Bad Haircuts Lurk Around Every Corner

Don’t take your favorite hair stylist for granted. I once had an absolutely fabulous hair guy, Jerry. I never had a bad haircut from him. For more than 15 years. Jerry kept me looking chic – until he moved to Arizona to be closer to his sister and year-round golf. I never found anyone like him again. I eventually took to cheap walk-in salons – haircut $13.50, no questions asked. What the heck, it always grows back, right?

This year I resolved to make an effort and find a real salon with a stylist to help me transcend my ho-hum look. No more drive-bys at Great Clips. After eying several salons in our new town, I judged the shopping mall salon to be the best bet.

So there I was on a Friday night, at the mall, excited at the prospect of a “new look.” I’d let my hair grow so long there was actually enough there for a shoulder-length style. Maybe, I thought in anticipation, they could give me one of those carefree windblown looks that make news anchor women look so good.

I walked up to the receptionist area, a warm, softly lit area with leather recliners and fresh coffee. Suddenly I was worried that this kind of salon wouldn’t take walk-ins. “Can I get a haircut without an appointment?” I asked the stylist at the desk.

She gave me a once-over. Pause. “Sure. Tony, you’re up,” she yelled. I headed over to where several women were being attended to. She stopped me and pointed with her comb. “Not here – go through that doorway,” she said without looking up again.

Hmm. A back room. Curious.

I walked in. The room was empty. I saw a guy sitting in a salon chair and reading a magazine. He got up and gestured for me to sit where he’d just been sitting in. I sat down. I was in the back corner as far as I could be from the door. I was committed.

Tony pulled a cape over me and started talking as he tried to snap it around my neck. He struggled. I choked. We finally got past that and he started slowly combing my hair in that way that stylists do as they think about what’s best for you.

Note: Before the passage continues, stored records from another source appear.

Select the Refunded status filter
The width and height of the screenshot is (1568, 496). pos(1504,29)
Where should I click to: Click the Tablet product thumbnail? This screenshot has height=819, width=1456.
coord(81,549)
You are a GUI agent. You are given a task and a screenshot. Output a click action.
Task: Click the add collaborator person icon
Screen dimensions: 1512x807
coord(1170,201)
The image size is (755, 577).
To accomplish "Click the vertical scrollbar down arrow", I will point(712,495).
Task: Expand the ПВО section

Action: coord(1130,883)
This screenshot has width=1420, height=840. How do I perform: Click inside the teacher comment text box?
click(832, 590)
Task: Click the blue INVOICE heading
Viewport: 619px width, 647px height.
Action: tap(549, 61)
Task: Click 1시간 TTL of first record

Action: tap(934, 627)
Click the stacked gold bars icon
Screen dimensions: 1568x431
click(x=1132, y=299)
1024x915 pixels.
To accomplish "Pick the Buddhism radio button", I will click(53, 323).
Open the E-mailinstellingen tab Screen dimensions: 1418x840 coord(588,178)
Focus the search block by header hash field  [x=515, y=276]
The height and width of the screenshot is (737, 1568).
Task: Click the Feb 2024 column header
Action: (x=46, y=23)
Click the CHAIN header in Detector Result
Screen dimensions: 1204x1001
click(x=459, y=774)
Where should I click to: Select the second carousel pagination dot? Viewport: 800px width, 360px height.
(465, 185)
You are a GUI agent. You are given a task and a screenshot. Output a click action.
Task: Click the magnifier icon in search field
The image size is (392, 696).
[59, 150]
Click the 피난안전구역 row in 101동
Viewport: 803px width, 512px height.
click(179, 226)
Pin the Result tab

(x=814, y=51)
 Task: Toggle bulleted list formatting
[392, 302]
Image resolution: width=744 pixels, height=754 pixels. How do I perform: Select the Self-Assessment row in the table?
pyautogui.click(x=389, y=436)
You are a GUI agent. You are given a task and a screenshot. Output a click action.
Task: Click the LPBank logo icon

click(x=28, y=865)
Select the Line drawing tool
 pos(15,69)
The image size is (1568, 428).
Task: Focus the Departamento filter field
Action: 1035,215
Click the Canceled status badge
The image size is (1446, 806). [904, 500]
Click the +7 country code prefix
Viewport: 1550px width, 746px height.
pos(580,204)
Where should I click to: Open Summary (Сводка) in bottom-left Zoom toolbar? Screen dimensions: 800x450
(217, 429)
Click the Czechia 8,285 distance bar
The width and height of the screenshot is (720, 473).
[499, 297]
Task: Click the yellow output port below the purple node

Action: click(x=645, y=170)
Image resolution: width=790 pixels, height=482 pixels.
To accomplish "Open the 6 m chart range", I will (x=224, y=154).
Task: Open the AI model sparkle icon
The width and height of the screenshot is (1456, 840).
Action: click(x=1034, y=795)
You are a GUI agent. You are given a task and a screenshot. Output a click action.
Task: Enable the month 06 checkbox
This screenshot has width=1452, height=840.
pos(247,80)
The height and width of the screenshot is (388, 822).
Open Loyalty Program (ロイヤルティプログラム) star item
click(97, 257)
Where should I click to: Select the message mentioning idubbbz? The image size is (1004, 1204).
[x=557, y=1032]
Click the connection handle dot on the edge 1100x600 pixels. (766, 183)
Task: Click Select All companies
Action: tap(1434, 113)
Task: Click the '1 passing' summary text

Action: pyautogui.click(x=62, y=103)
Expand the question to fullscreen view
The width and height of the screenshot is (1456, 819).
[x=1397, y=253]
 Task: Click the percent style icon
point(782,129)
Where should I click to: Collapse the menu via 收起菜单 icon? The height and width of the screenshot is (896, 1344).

I was warming up to the prospect of a new me. “I’ve let my hair grow out for a long time and it looks like it,” I said. “Can you cut some layers back into it and create a style that looks professional but still gives me a ponytail for working out?” Probably a recipe for a bad haircut but I had faith.

He sat behind me, staring into the mirror at me.

I looked back at him. Did I mention I wasn’t wearing my glasses for this outing? When I go without them, everything has a fine sort of “blur” until I get up close. Big mistake here. I was close enough now. My new hair guy had bulging, bloodshot eyes, a two-day stubble, a less-than-clean apron, and a serious tremor in his jaw. But like I said, I was committed.

We talked for a good five minutes. Then he poured some stuff out of a small unmarked black vial and started rubbing it into the bottom two inches of my hair. Never had this happen before. “What is that?” I finally asked. “Oh, this is just some stuff they shipped in for us to try, we got it with some shampoo. It’s some kind of oil,” he said.

Oil? I was starting to worry. Now he started to cut. I noticed his tremor extended to his hands. C’mon, I told myself, can a tremor really make that much of a difference? He was cutting the back layers more slowly than any stylist I’d ever had. I didn’t know what was going on.

Thirty minutes later, he was still on the back section of my hair. He was wheezing now while he cut. I think he needed a cigarette. His cell phone rang. He walked away and took the call.

I waited. I looked around the room. In the stall next to me, a vase of dead roses in filmy water sat on a shelf. On the other side, a comb-sterilizing jar, full of combs but only half full of solution tipped precariously on a nearby ledge. Well, I reasoned, at least half of each comb was clean….

Tony hung up. “That was my friend, he needs a ride,” he said. He gave the sides of my hair a half-hearted look. I think I could see his mind actually lose interest in doing the full cut. He moved on. “How about those bangs?” he said.

Okayyyy. We got the bangs trimmed up. He spun me around and said, “what do you think?”

What do I think? I had half a haircut! Sticky, oily gunk was causing my hair to clump and tangle where he’d been cutting. But sometimes you have to know when to cut your losses. I knew this was only going to get much worse.

“Looks great,” I said, “How much?”

I slapped down the cash and ran.

When I got home, my husband looked up at me over his newspaper and started laughing.

Right now, I’m walking around with zombie hair but I don’t care. I need a break from hairstylists who don’t even know they’re delivered a bad haircut.